▸ **Extract**
————

Seminar - Electronic Structure Analyses of Complexes for Nitrogen and Oxygen Activation

Presented By Prof. Vera Krewald (TU Darmstadt, Germany)

About this event


Catalysts for the efficient activation and transformation of small molecules are essential stepping stones towards a future society that is independent of fossil resources. In this talk, case studies for quantum chemical studies on inorganic complexes capable of small molecule activation reactions are presented, focusing on the electrochemical reduction of dioxygen to water and the light-driven activation of dinitrogen.

Fuel cells, for instance for automotive applications, rely on the oxygen reduction reaction. While cost-intensive platinum-based catalysts are considered state-of-the-art, single-atom catalysts (SACs) have shown competitive activity albeit at lower stabilities. SACs are prepared by pyrolysis of earth-abundant precursors and rendered as amorphous powders, which significantly hampers the precise identification of active sites and hence a strategic optimisation of activity and stability.1 For Fe-SACs, the active sites are considered as single iron ions ligated by four nitrogen donors embedded in a graphene-like environment; open questions concern the number and nature of axial ligands and the presence of dopants. This talk will illustrate how computational chemistry and theoretical spectroscopy can aid in unravelling the identity of active sites, using the first iron complex with a pyridinic, conjugated, square-pyramidal coordination sphere as an example.2-4

The activation of the nitrogen molecule has been a long-standing challenge in inorganic chemistry. Besides Nature’s FeMo/FeV cofactors and the well-established Haber-Bosch- process, many molecular complexes capable of N2 activation are known which operate by thermal energy input. A much less unexplored route towards nitrogen fixation is the use of light.5 By promoting a transition metal catalyst into an electronically excited state, the N2 bond can be weakened and made more basic to facilitate protonation, or even be photocleaved completely leading to metal nitride complexes as versatile platforms for further syntheses. Several synthetic examples for nitrogen photoactivation are known, however the underlying photophysical and photochemical processes are not fully resolved. This talk will report on progress in the quantum chemical analysis of complexes for nitrogen photoactivation.6-8


  1. 1  S. Wagner, H. Auerbach, C. E. Tait, I. Martinaiou, S. C. N. Kumar, C. Kubel, I. Sergeev, H. C. Wille, J. Behrends, J. A. Wolny, V. Schunemann, U. I. Kramm, Angew. Chem. Int. Ed. 2019, 58,10486.

  2. 2  C. Gallenkamp, U. I. Kramm, J. Proppe, V. Krewald, Int. J. Quantum Chem. 2021, 121, e2639.

  3. 3  T. Marshall-Roth, N. J. Libretto, A. T. Wrobel, K. J. Anderton, M. L. Pegis, N. D. Ricke, T. Van Voorhis, J. T.

    Miller, Y. Surendranath, Nat. Commun. 2020, 11, 5283.

  4. 4  C. Gallenkamp, U. I. Kramm, V. Krewald, Chem. Commun. 2021, DOI: 10.1039/D0CC06237E.

  5. 5  V. Krewald, Dalton Trans. 2018, 47, 10320.

  6. 6  V. Krewald, L. González, Chem. Eur. J. 2018, 24, 5112.

  7. 7  F. Schendzielorz, M. Finger, J. Abbenseth, C. Würtele, V. Krewald, S. Schneider, Angew. Chem. Int. Ed. 2019, 58, 830.

  8. 8  S. Rupp, F. Plasser, V. Krewald, Eur. J. Inorg. Chem. 2020, 2020, 1506.

————

▸ **Questions to answer**
• 1. How are single-atom catalysts prepared, according to the seminar announcement?
• 2. Edit the seminar announcement from the words "3. 3  T. Marshall-Roth, N." through "2020, 2020, 1506.", replacing "Dalton Trans." with "Dalton Transactions".
Rely only on the seminar announcement itself and draw on no outside knowledge.

————

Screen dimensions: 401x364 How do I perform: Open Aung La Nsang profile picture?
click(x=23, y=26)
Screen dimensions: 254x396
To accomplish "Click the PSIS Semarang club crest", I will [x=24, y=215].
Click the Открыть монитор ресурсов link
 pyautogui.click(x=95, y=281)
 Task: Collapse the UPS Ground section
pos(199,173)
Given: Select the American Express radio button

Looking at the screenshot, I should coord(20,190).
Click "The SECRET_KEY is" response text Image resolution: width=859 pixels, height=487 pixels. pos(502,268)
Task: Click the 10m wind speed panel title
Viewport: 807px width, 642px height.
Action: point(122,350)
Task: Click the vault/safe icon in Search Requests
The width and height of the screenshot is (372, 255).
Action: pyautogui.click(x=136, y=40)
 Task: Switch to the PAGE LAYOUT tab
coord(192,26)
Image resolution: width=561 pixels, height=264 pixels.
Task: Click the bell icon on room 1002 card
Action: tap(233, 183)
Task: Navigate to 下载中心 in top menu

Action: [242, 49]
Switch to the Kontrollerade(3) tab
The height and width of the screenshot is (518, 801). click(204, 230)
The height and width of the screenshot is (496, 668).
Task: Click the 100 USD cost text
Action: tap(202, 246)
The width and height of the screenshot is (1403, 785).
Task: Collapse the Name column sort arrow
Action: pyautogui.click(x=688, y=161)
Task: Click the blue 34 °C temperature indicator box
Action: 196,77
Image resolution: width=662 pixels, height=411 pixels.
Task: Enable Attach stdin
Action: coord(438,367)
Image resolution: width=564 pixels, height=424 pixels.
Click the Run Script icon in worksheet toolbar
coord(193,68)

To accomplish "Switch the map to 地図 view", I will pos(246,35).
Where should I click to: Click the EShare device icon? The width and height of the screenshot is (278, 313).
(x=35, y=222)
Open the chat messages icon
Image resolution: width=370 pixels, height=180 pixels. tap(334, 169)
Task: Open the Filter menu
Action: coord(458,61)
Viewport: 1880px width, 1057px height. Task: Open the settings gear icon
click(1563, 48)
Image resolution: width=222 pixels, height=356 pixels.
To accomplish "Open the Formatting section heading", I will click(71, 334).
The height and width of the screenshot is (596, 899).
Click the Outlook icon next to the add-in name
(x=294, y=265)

————

▸ **Replies**
• 1. They are prepared by pyrolysis of earth-abundant precursors and rendered as amorphous powders.

• 2.
3. 3  T. Marshall-Roth, N. J. Libretto, A. T. Wrobel, K. J. Anderton, M. L. Pegis, N. D. Ricke, T. Van Voorhis, J. T.

    Miller, Y. Surendranath, Nat. Commun. 2020, 11, 5283.

  4. 4  C. Gallenkamp, U. I. Kramm, V. Krewald, Chem. Commun. 2021, DOI: 10.1039/D0CC06237E.

  5. 5  V. Krewald, Dalton Transactions 2018, 47, 10320.

  6. 6  V. Krewald, L. González, Chem. Eur. J. 2018, 24, 5112.

  7. 7  F. Schendzielorz, M. Finger, J. Abbenseth, C. Würtele, V. Krewald, S. Schneider, Angew. Chem. Int. Ed. 2019, 58, 830.

  8. 8  S. Rupp, F. Plasser, V. Krewald, Eur. J. Inorg. Chem. 2020, 2020, 1506.